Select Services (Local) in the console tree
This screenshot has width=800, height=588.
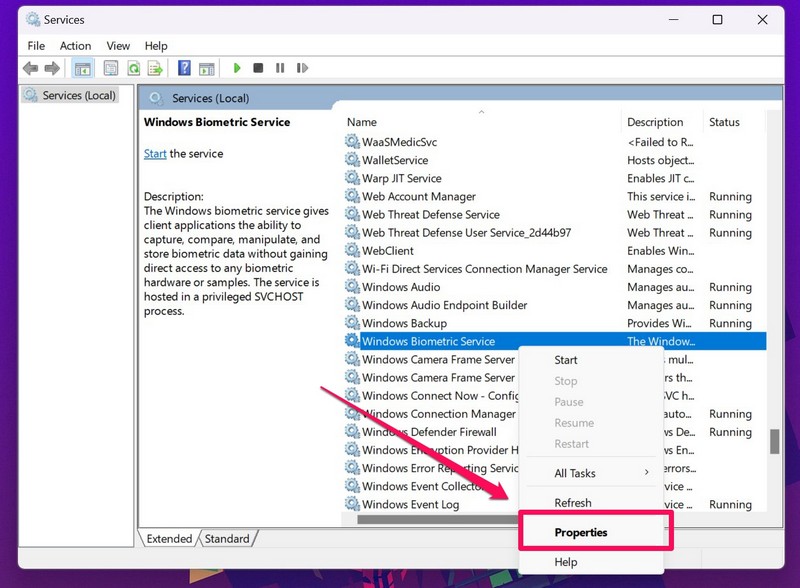click(x=79, y=95)
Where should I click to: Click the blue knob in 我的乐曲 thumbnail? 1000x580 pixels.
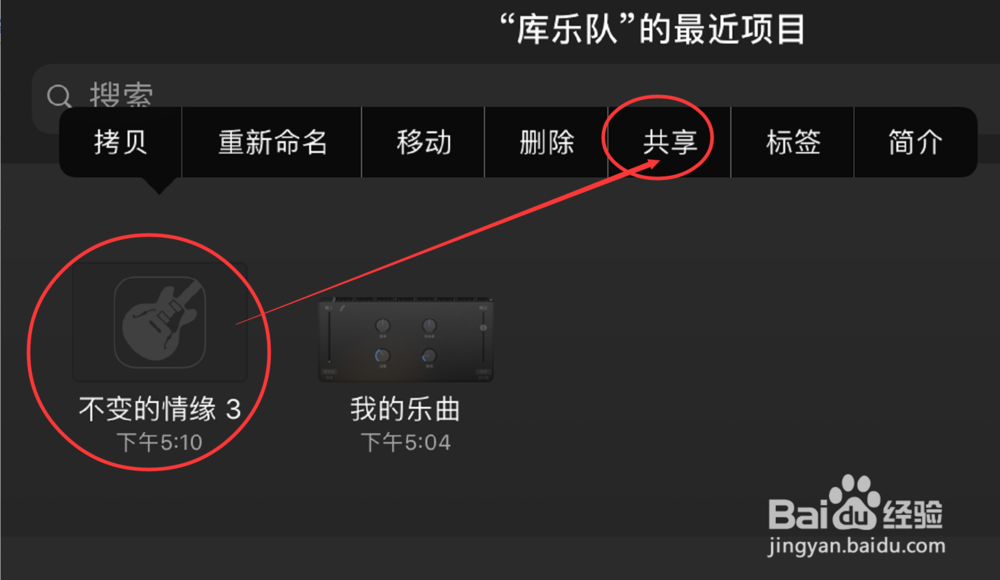(381, 355)
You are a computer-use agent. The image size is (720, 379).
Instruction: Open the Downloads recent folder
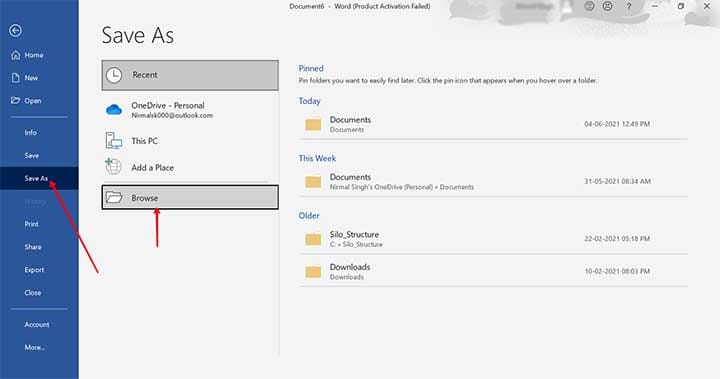point(494,272)

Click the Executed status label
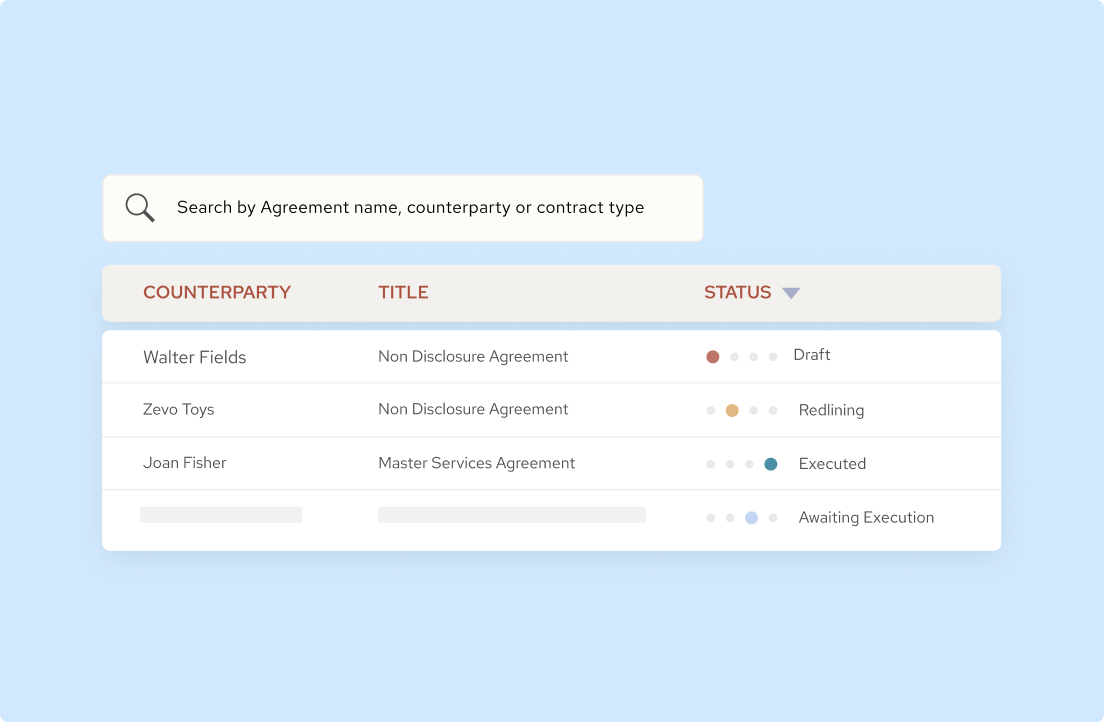832,463
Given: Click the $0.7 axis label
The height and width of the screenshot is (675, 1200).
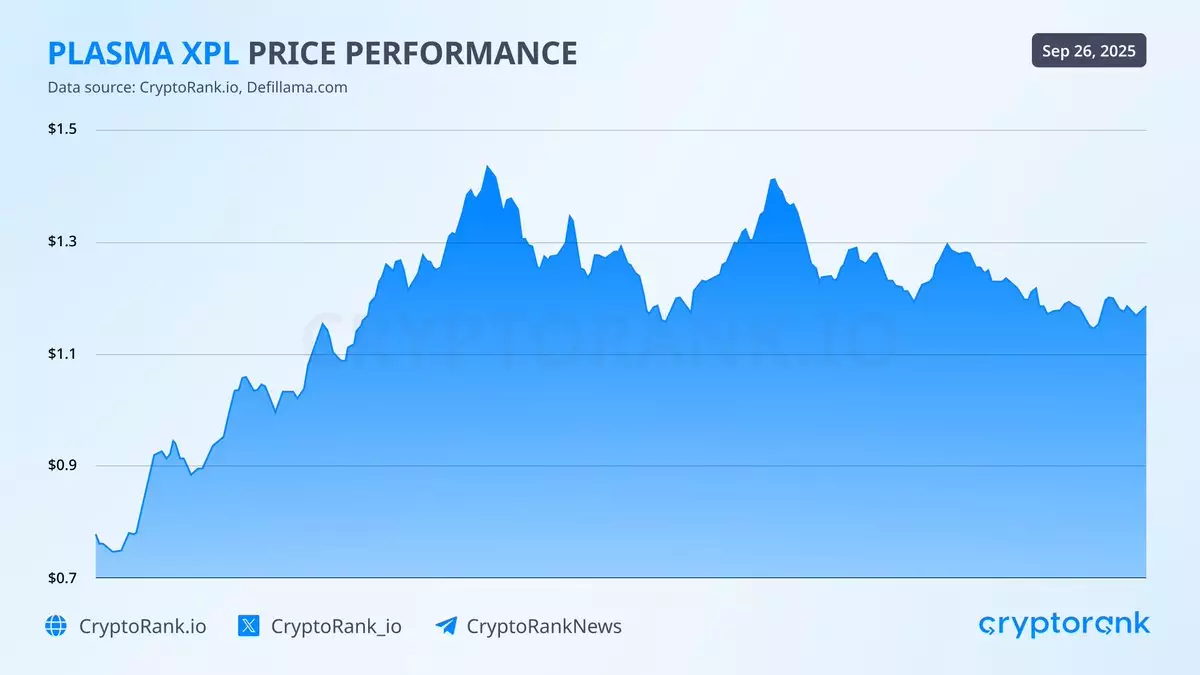Looking at the screenshot, I should pyautogui.click(x=63, y=578).
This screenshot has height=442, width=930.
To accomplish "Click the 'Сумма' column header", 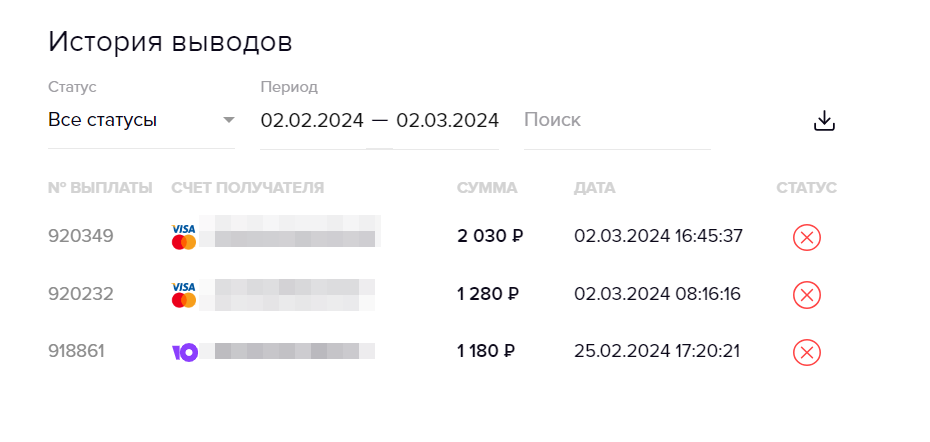I will click(x=487, y=187).
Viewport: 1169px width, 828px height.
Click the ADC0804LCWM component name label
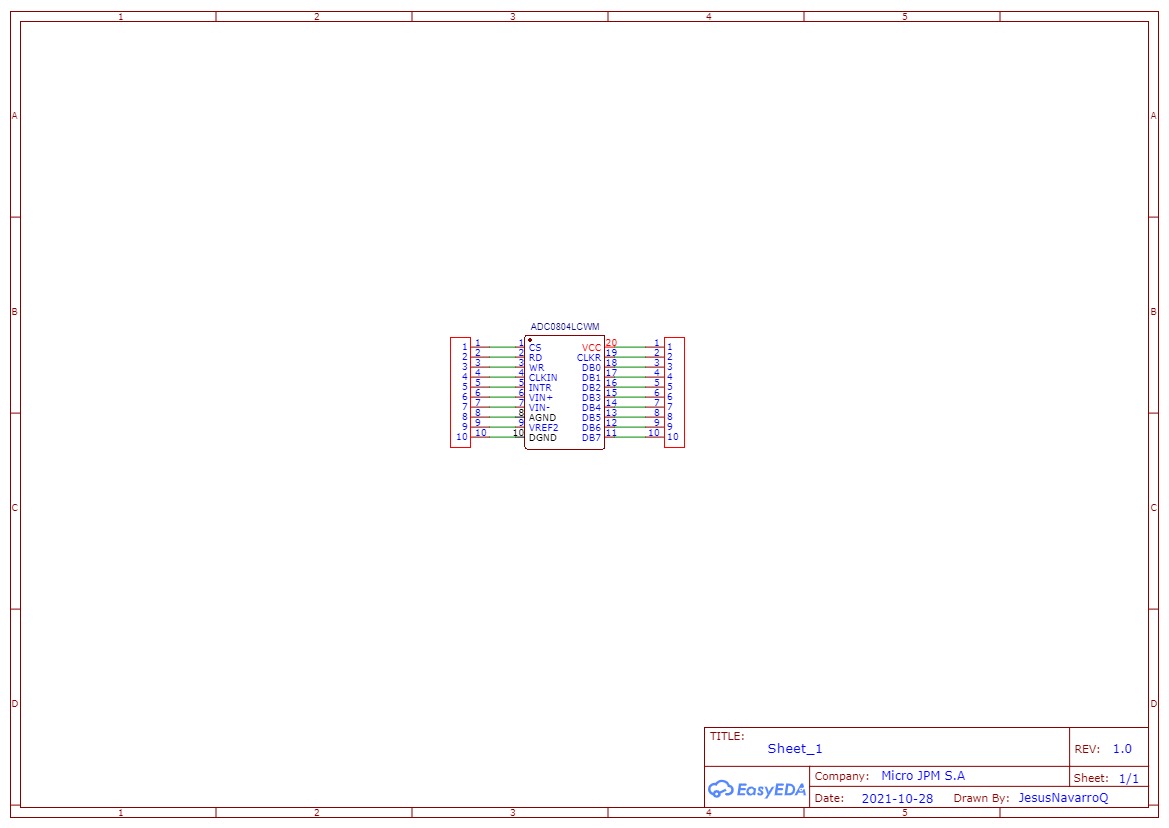565,326
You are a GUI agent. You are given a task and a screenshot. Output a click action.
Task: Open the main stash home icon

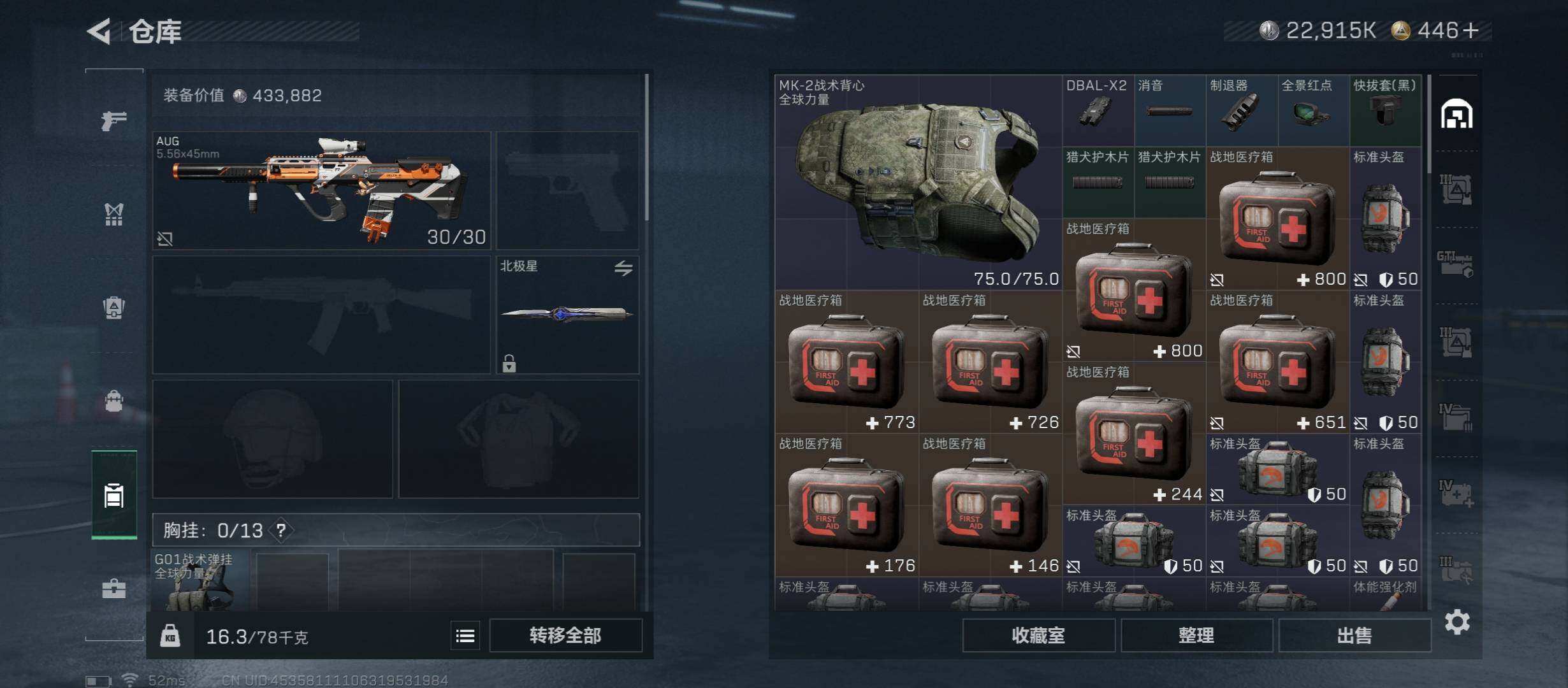1457,113
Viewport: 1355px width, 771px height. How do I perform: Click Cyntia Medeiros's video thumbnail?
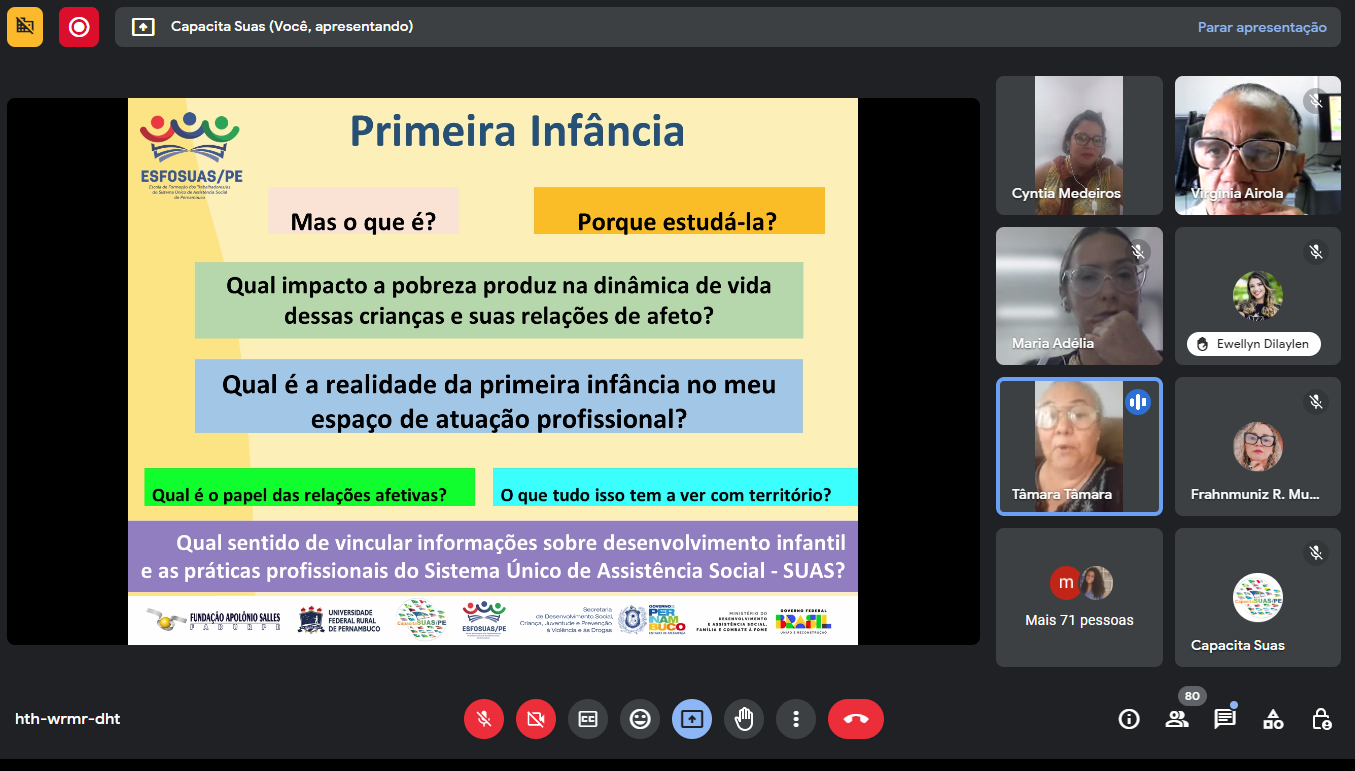[x=1079, y=145]
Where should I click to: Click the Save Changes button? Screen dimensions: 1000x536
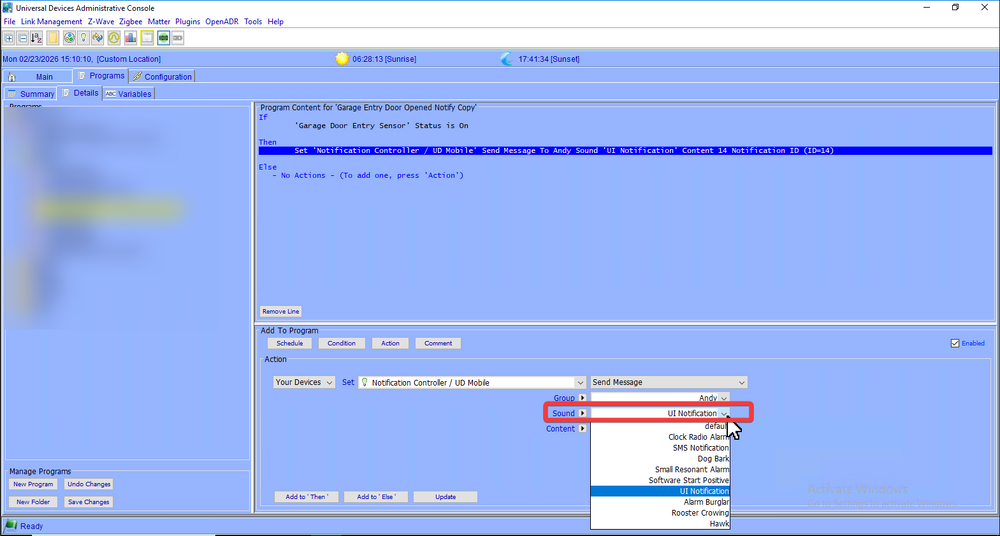point(89,502)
++++++++++
• [Instructions to follow]
What lines in the material above hold the word "agent"? Pull them out.

• [Response area]
You are a computer-use agent. The image size is (720, 379).
You are a GUI agent. You are given a task and a screenshot. Output a click action.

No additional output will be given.